Mentre si aprono le porte sento Jungkook inspirare rumorosamente, vuole farsi coraggio e dimostrare a tutti (e soprattutto a Namjoon) quanto vale, anche se lo sappiamo benissimo.
Oh piccolo, non sai quanto ti vorrei abbracciare in questo momento.

Non appena le porte si aprono, tutto il via-vai di pivelli in divisa si ferma a guardarci.
Loro hanno le tute mimetiche, noi siamo vestiti solo in nero, armati fino ai denti, due giubbotti antiproiettile e modestamente molto attraenti. Alcuni di loro borbottano tra loro, capendo che non facciamo parte dell'istituto e mi viene da ridere, pensando di essere a una sfilata.

Ci mettiamo a camminare alla cieca per i corridoi, non vediamo nessuno di competente a darci informazioni, solo piccoli cagnolini impauriti che ci guardano con la coda tra le gambe. E questi ragazzi vorrebbero entrare nelle forze dell'ordine?

Ci guardiamo intorno fino a che un signore con diversi distintivi ci viene incontro storcendo il naso. Mi sa tanto che è un superiore.
Ci avviciniamo a lui alzando una mano, facendogli capire che abbiamo bisogno di informazioni, ma lui ci anticipa e parla per primo.

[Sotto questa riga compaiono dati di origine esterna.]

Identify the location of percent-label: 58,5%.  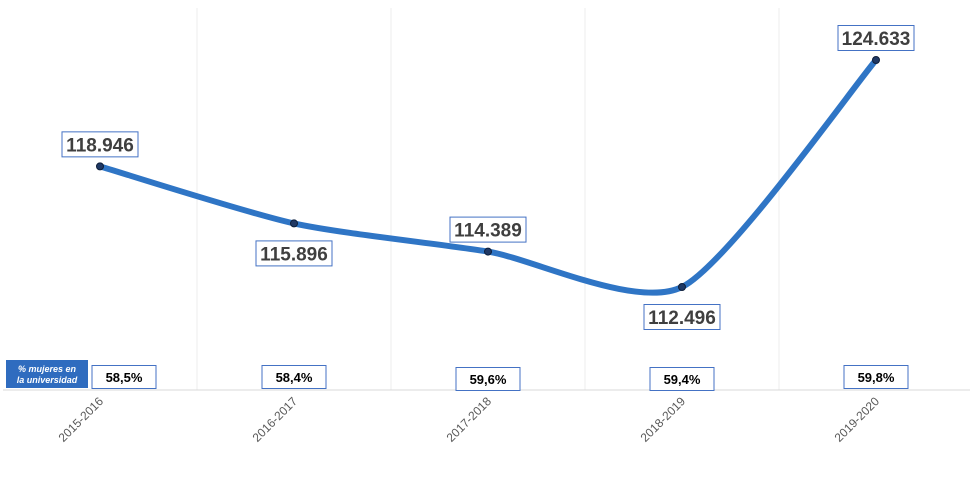
(124, 377).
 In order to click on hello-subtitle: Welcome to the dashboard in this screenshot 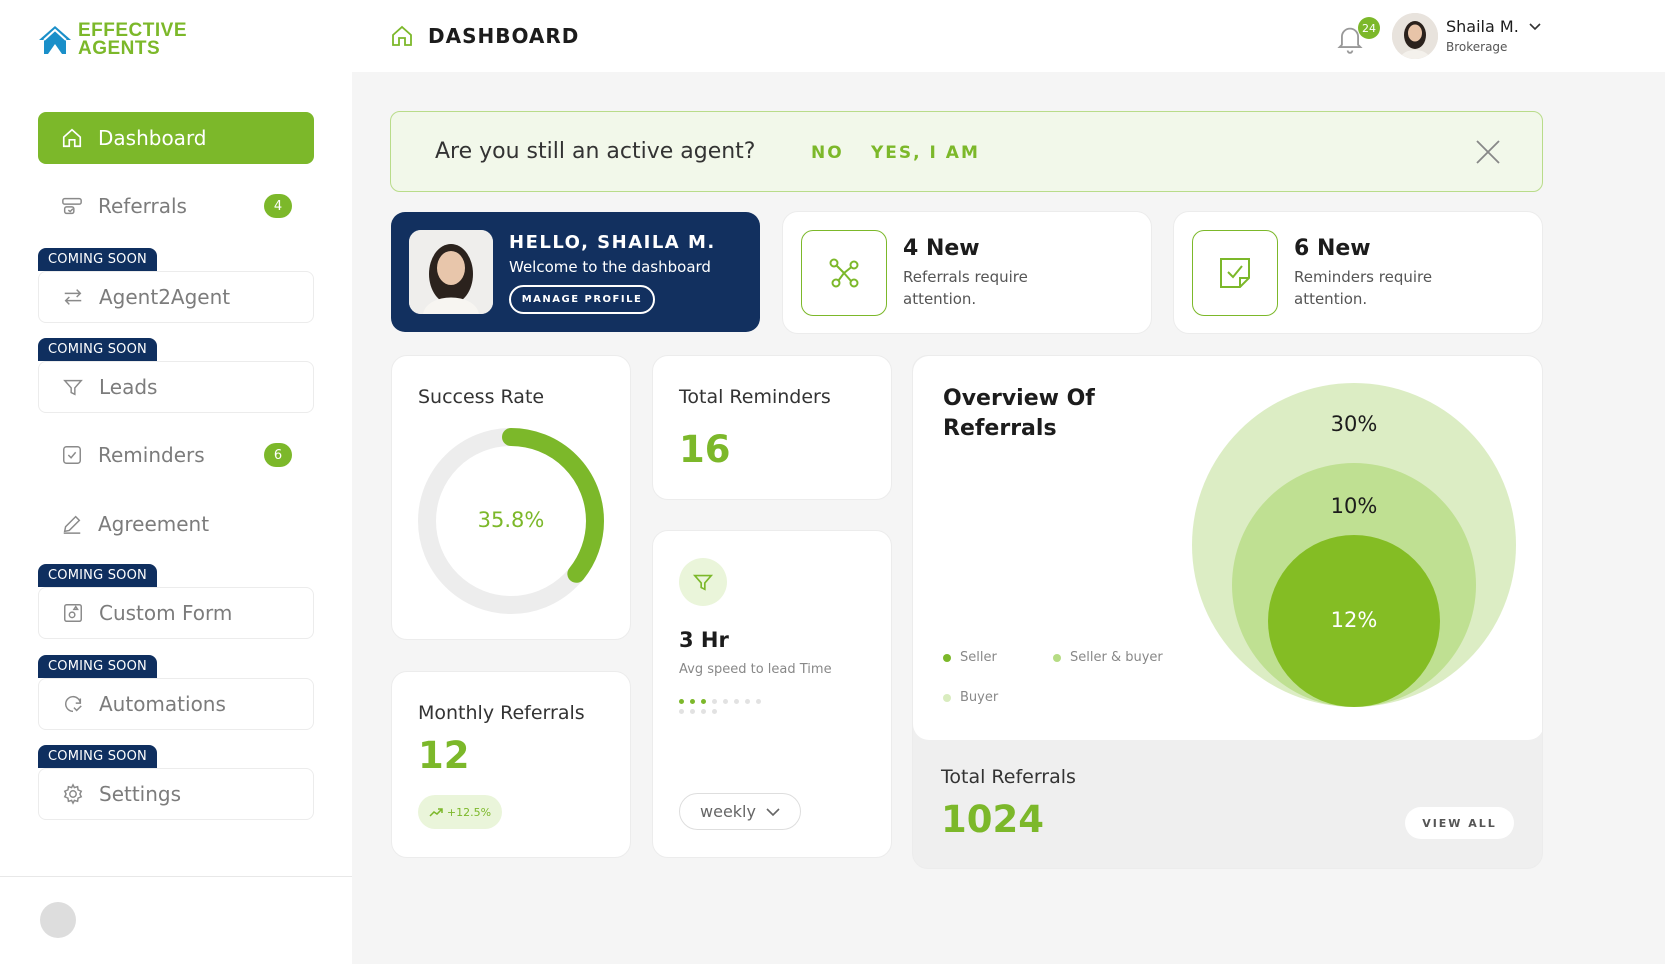, I will do `click(610, 267)`.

«Siete voi che state spargendo terrore tra queste pecore?»
chiede riferendosi a quelle povere reclute.
Ha all'incirca una quarantina d'anni, ma non ha gli occhi come i nostri, sembra occidentale e parla un coreano perfetto.
È un po' sovrappeso e mi sta già antipatico, credo che non ci andrò per niente d'accordo.
Però se sarà disposto a collaborare, stringerò i denti e sopporterò questa botola parlante.

Gli facciamo vedere in fretta i distintivi e Jungkook sembra aver ripreso un po' di calma.

«Bulletproof. Agenti speciali Kim Taehyung e Jeon Jungkook.»

Ci guarda di sottecchi e dà una sbirciata in giro, non capisco di cosa si preoccupi. Si vede che non vede l'ora che riponiamo i distintivi.
Forse non vuole far pensare ai presenti che siamo della polizia e che stiamo investigando sulla sparizione di un loro compagno.
«Mark Hamilton, seguitemi.»

E così è americano...
Forse è solo una mia sensazione, ma questo non me la racconta giusta.
Ci incamminiamo per i corridoi, seguendo questo Mark che ci fa da guida. Ho notato solo adesso che i ragazzi non sembrano scossi o preoccupati per la scomparsa di quel ragazzo. O queste reclute sanno più di quello che pensiamo, o non sanno dell'accaduto, oppure Kang non aveva tanti amici.